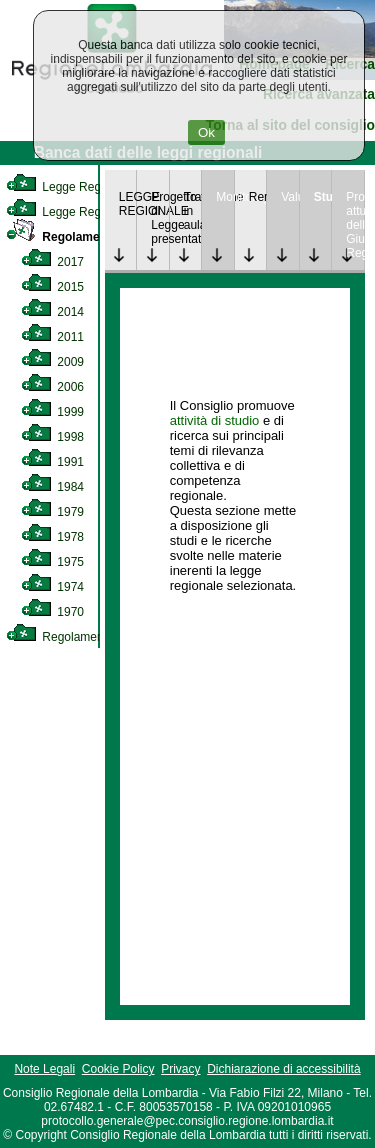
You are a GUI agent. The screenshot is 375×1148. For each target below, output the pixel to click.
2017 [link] (52, 262)
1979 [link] (52, 512)
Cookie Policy (118, 1069)
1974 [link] (52, 587)
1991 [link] (52, 462)
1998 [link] (52, 437)
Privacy (180, 1069)
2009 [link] (52, 362)
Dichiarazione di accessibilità (283, 1069)
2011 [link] (52, 337)
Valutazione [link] (290, 197)
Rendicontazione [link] (258, 197)
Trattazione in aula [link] (193, 211)
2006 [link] (52, 387)
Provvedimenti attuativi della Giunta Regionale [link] (355, 225)
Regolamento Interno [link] (84, 237)
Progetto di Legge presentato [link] (160, 218)
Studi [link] (323, 197)
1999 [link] (52, 412)
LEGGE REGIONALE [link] (128, 204)
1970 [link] (52, 612)
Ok (206, 132)
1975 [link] (52, 562)
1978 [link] (52, 537)
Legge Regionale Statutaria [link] (97, 212)
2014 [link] (52, 312)
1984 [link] (52, 487)
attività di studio (215, 420)
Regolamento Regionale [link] (88, 637)
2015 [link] (52, 287)
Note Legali (44, 1069)
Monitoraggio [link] (225, 197)
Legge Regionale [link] (69, 187)
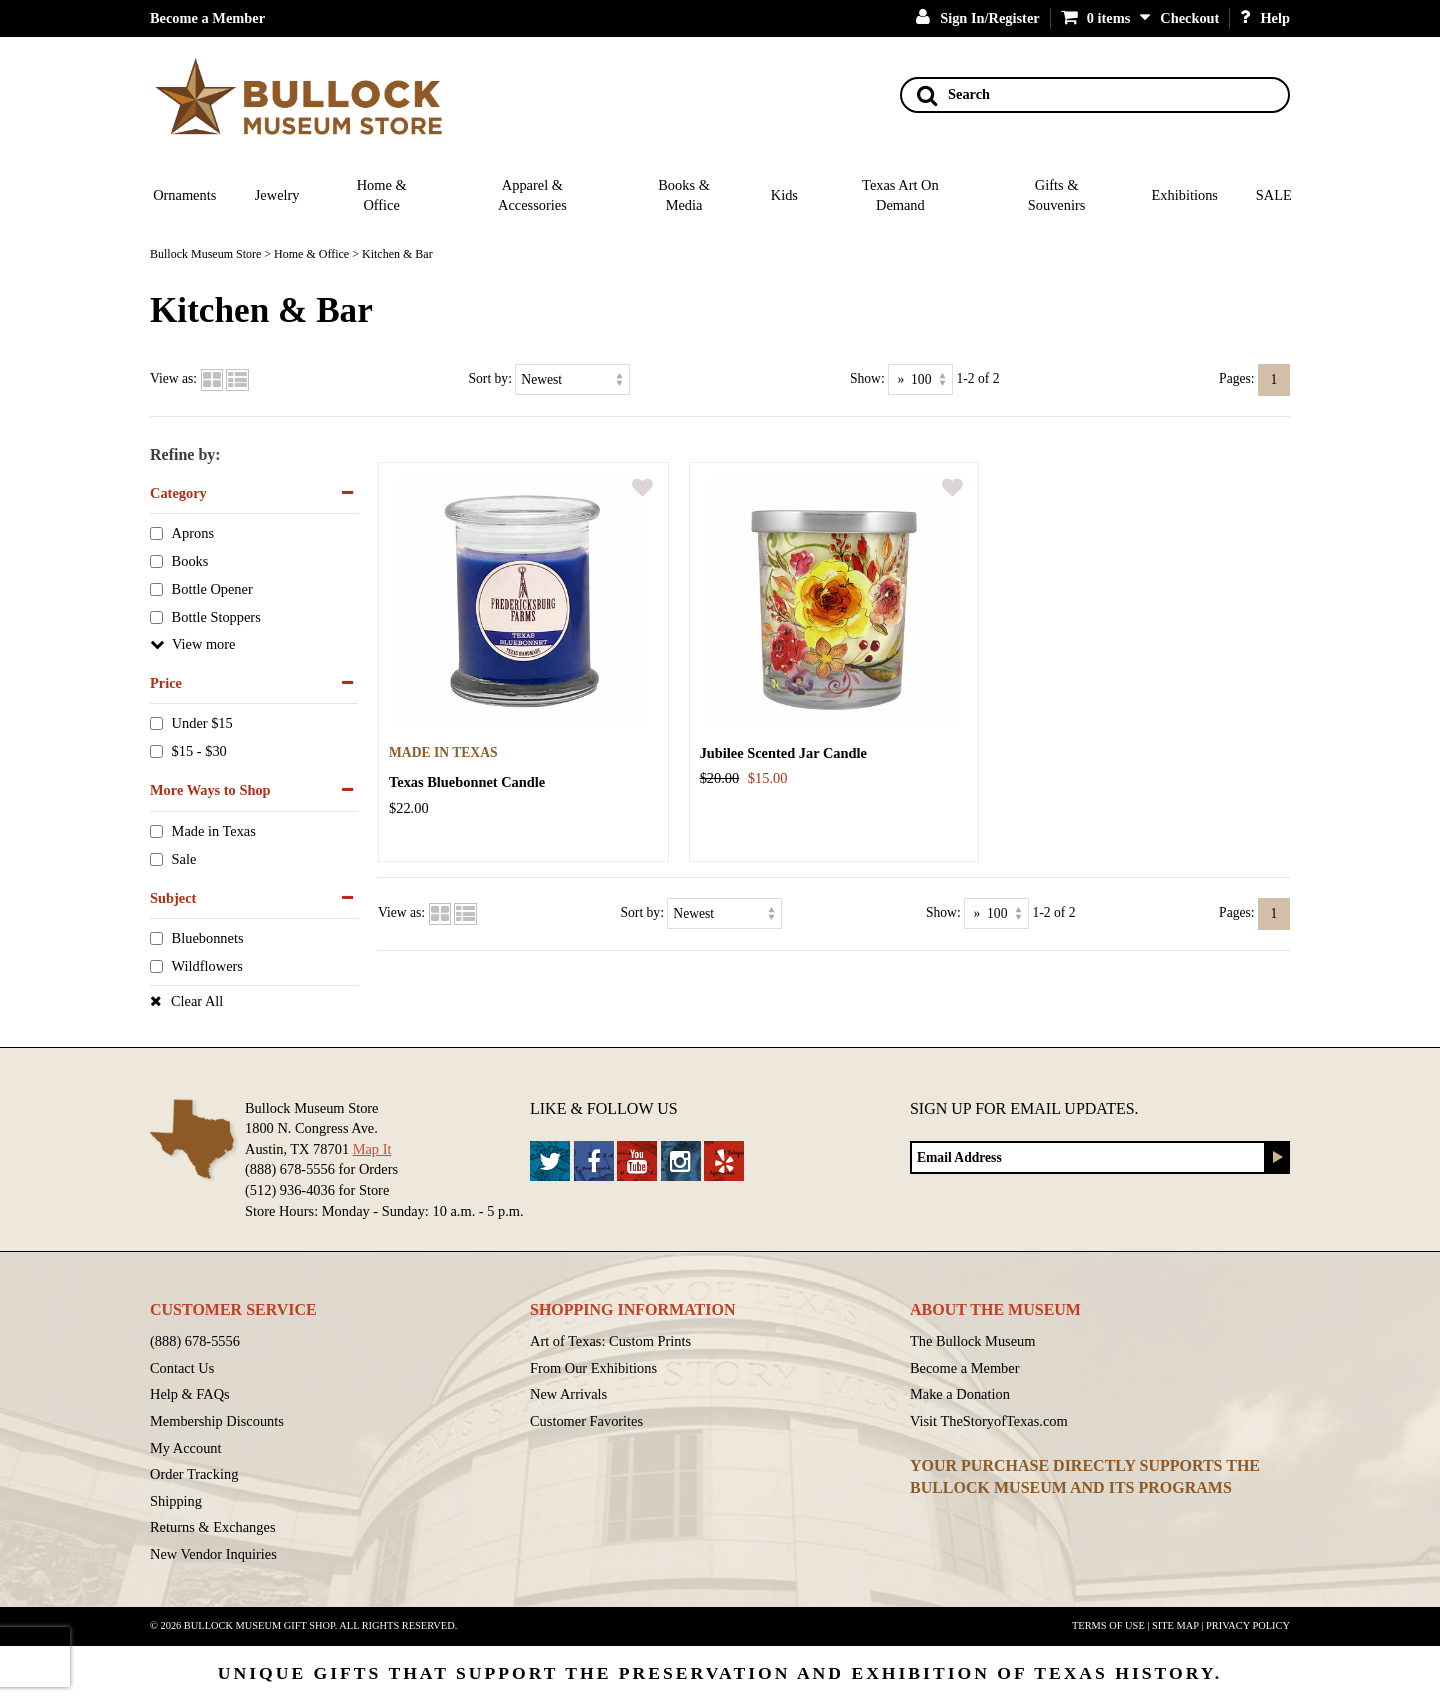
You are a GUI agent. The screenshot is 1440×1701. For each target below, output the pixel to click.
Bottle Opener (212, 590)
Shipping (176, 1501)
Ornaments (184, 195)
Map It (372, 1149)
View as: (173, 378)
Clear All (197, 1001)
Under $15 (202, 724)
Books (190, 562)
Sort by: (490, 378)
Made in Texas (214, 831)
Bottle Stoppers (216, 617)
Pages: (1237, 378)
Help (1265, 18)
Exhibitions (1185, 195)
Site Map (1175, 1625)
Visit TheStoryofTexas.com (989, 1421)
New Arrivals (568, 1394)
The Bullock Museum (973, 1341)
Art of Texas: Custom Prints (610, 1341)
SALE (1274, 195)
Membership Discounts (217, 1421)
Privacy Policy (1248, 1625)
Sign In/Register (978, 18)
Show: (867, 378)
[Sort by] (572, 379)
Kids (784, 195)
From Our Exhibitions (593, 1368)
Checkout (1189, 18)
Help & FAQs (190, 1394)
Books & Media (684, 195)
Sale (184, 859)
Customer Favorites (586, 1421)
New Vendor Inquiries (213, 1554)
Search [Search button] (953, 95)
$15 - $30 (199, 752)
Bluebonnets (208, 939)
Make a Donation (960, 1394)
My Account (186, 1448)
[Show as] (920, 379)
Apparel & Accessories (532, 195)
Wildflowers (207, 967)
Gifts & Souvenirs (1057, 195)
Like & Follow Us (604, 1108)
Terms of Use (1108, 1625)
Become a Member (207, 18)
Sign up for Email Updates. (1024, 1108)
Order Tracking (194, 1474)
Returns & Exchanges (213, 1527)
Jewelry (277, 195)
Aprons (193, 534)
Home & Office (382, 195)
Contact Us (182, 1368)
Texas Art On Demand (900, 195)
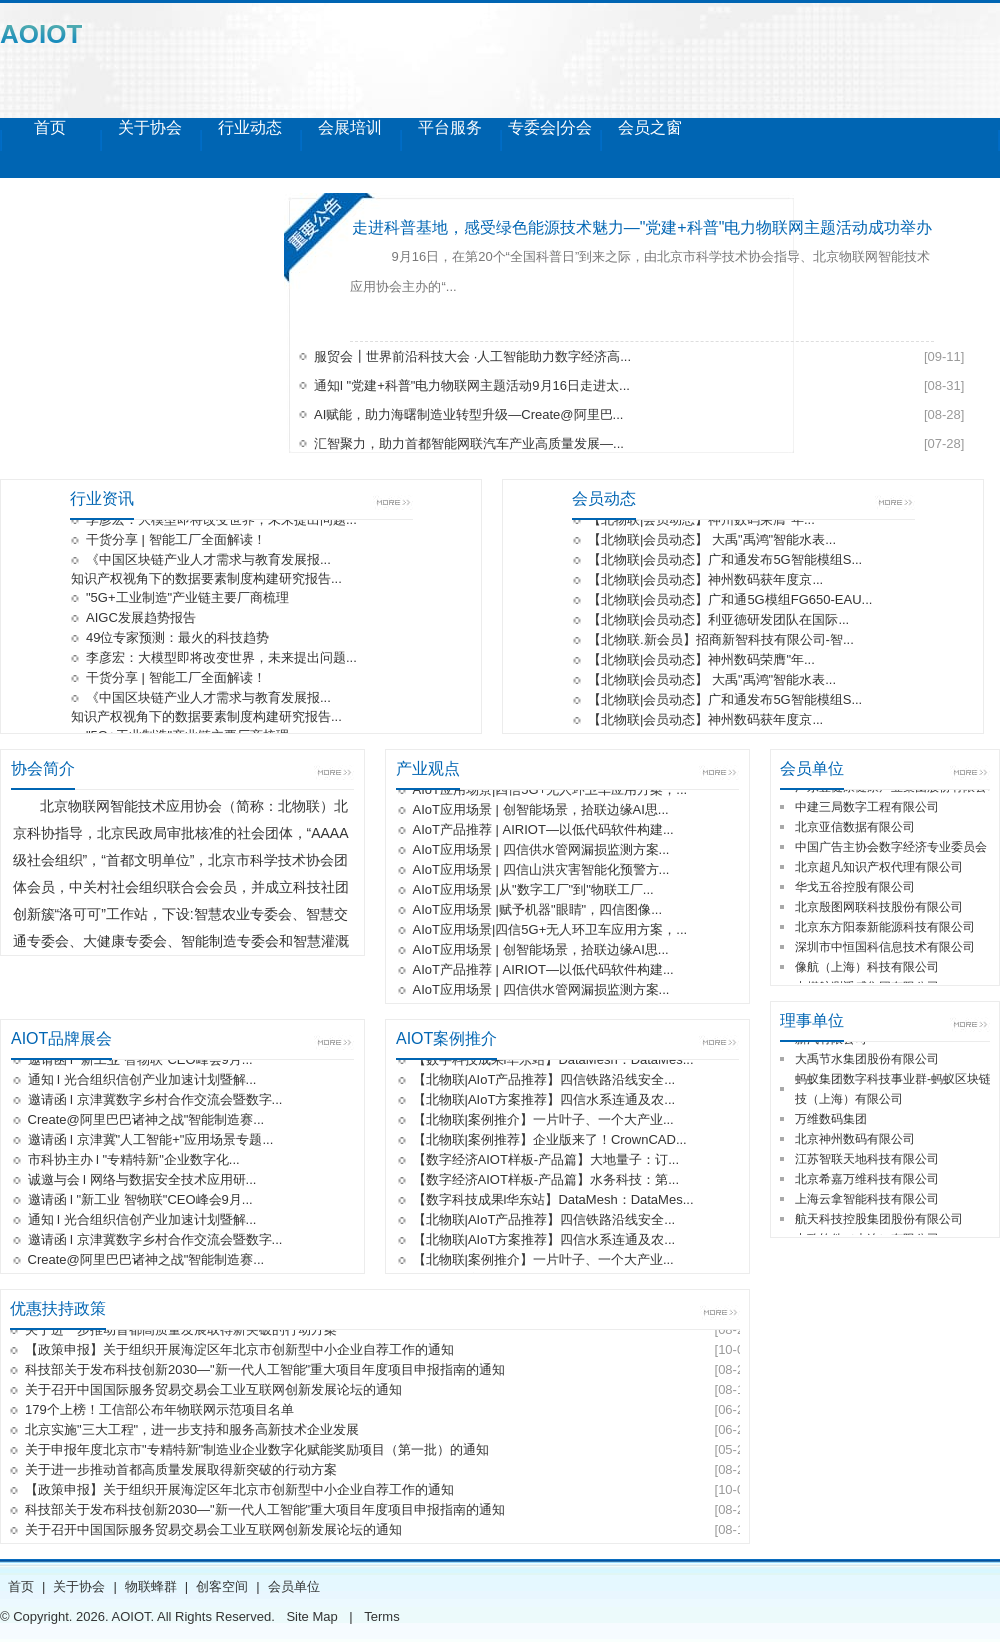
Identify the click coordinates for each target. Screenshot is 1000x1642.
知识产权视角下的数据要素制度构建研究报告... (206, 580)
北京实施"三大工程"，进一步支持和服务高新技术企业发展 (192, 1431)
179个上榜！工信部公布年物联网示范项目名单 (159, 1411)
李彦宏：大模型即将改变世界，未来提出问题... (221, 521)
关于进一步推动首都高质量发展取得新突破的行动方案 (181, 1331)
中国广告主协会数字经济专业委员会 (891, 849)
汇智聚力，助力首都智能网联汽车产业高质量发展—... (469, 443)
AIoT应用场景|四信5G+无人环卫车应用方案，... (550, 791)
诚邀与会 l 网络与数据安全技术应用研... (142, 1181)
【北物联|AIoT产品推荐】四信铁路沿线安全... (544, 1081)
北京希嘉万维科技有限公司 (867, 1181)
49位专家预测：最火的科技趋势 (177, 639)
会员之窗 (650, 127)
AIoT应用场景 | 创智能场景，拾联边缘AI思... (541, 811)
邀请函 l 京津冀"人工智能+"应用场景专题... (151, 1141)
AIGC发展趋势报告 (141, 619)
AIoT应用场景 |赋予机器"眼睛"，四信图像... (538, 911)
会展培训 (350, 127)
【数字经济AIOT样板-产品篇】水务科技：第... (546, 1181)
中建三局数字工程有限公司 (867, 809)
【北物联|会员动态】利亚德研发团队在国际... (718, 621)
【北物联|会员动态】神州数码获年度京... (705, 581)
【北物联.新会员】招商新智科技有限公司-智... (721, 641)
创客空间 (222, 1586)
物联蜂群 (151, 1586)
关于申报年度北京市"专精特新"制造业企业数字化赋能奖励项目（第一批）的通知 (257, 1451)
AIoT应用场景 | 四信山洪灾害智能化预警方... (541, 871)
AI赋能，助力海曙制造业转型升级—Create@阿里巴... (468, 414)
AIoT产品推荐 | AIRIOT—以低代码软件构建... (543, 831)
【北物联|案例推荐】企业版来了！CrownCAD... (550, 1141)
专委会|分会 (550, 127)
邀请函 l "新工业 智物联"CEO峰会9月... (140, 1061)
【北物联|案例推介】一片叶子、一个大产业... (543, 1121)
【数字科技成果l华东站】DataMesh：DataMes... (553, 1061)
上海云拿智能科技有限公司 (867, 1201)
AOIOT (41, 34)
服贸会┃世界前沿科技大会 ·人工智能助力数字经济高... (472, 356)
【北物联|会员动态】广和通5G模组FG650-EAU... (730, 601)
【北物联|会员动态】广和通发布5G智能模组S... (725, 561)
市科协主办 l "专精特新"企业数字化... (134, 1161)
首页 (50, 127)
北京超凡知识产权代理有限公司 (879, 869)
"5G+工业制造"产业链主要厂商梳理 (187, 599)
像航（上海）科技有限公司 (867, 969)
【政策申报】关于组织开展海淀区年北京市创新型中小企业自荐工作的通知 (239, 1351)
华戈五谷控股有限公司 (855, 889)
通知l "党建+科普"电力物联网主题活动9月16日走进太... (472, 385)
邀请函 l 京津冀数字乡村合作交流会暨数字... (155, 1101)
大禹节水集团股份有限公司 (867, 1061)
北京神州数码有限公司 (855, 1141)
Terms (381, 1616)
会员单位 (294, 1586)
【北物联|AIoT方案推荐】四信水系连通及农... (544, 1101)
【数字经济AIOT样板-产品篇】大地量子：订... (546, 1161)
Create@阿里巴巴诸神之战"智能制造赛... (146, 1121)
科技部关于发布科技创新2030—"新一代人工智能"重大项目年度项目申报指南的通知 (265, 1371)
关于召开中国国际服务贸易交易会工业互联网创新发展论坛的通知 (213, 1391)
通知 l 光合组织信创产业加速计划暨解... (142, 1081)
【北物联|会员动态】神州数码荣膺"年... (701, 521)
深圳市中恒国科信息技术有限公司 (885, 949)
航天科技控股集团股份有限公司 (879, 1221)
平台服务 (450, 127)
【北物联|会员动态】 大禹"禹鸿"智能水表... (712, 541)
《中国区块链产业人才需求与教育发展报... (208, 561)
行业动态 (250, 127)
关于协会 (150, 127)
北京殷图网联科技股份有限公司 (879, 909)
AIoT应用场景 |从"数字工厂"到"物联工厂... (533, 891)
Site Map (311, 1616)
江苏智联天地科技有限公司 (867, 1161)
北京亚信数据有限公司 (855, 829)
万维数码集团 (831, 1121)
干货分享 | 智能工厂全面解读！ (176, 541)
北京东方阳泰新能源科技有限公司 (885, 929)
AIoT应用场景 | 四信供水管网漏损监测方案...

### Description of the task
Can you express the records from the line containing "Legge Regionale [link] (69, 187)" through the line containing "New Vendor Inquiries (213, 1554)", both included, as a Markdown table with the columns Row and Entry, numbering each line and skipping blank lines? Leave out the pictures.

### Response for this exercise
| Row | Entry |
|---|---|
| 1 | Legge Regionale [link] (69, 187) |
| 2 | You are a GUI agent. The screenshot is 1440×1701. For each target below, output the pixel to click. |
| 3 | Bottle Opener (212, 590) |
| 4 | Shipping (176, 1501) |
| 5 | Ornaments (184, 195) |
| 6 | Map It (372, 1149) |
| 7 | View as: (173, 378) |
| 8 | Clear All (197, 1001) |
| 9 | Under $15 (202, 724) |
| 10 | Books (190, 562) |
| 11 | Sort by: (490, 378) |
| 12 | Made in Texas (214, 831) |
| 13 | Bottle Stoppers (216, 617) |
| 14 | Pages: (1237, 378) |
| 15 | Help (1265, 18) |
| 16 | Exhibitions (1185, 195) |
| 17 | Site Map (1175, 1625) |
| 18 | Visit TheStoryofTexas.com (989, 1421) |
| 19 | New Arrivals (568, 1394) |
| 20 | The Bullock Museum (973, 1341) |
| 21 | Art of Texas: Custom Prints (610, 1341) |
| 22 | SALE (1274, 195) |
| 23 | Membership Discounts (217, 1421) |
| 24 | Privacy Policy (1248, 1625) |
| 25 | Sign In/Register (978, 18) |
| 26 | Show: (867, 378) |
| 27 | [Sort by] (572, 379) |
| 28 | Kids (784, 195) |
| 29 | From Our Exhibitions (593, 1368) |
| 30 | Checkout (1189, 18) |
| 31 | Help & FAQs (190, 1394) |
| 32 | Books & Media (684, 195) |
| 33 | Sale (184, 859) |
| 34 | Customer Favorites (586, 1421) |
| 35 | New Vendor Inquiries (213, 1554) |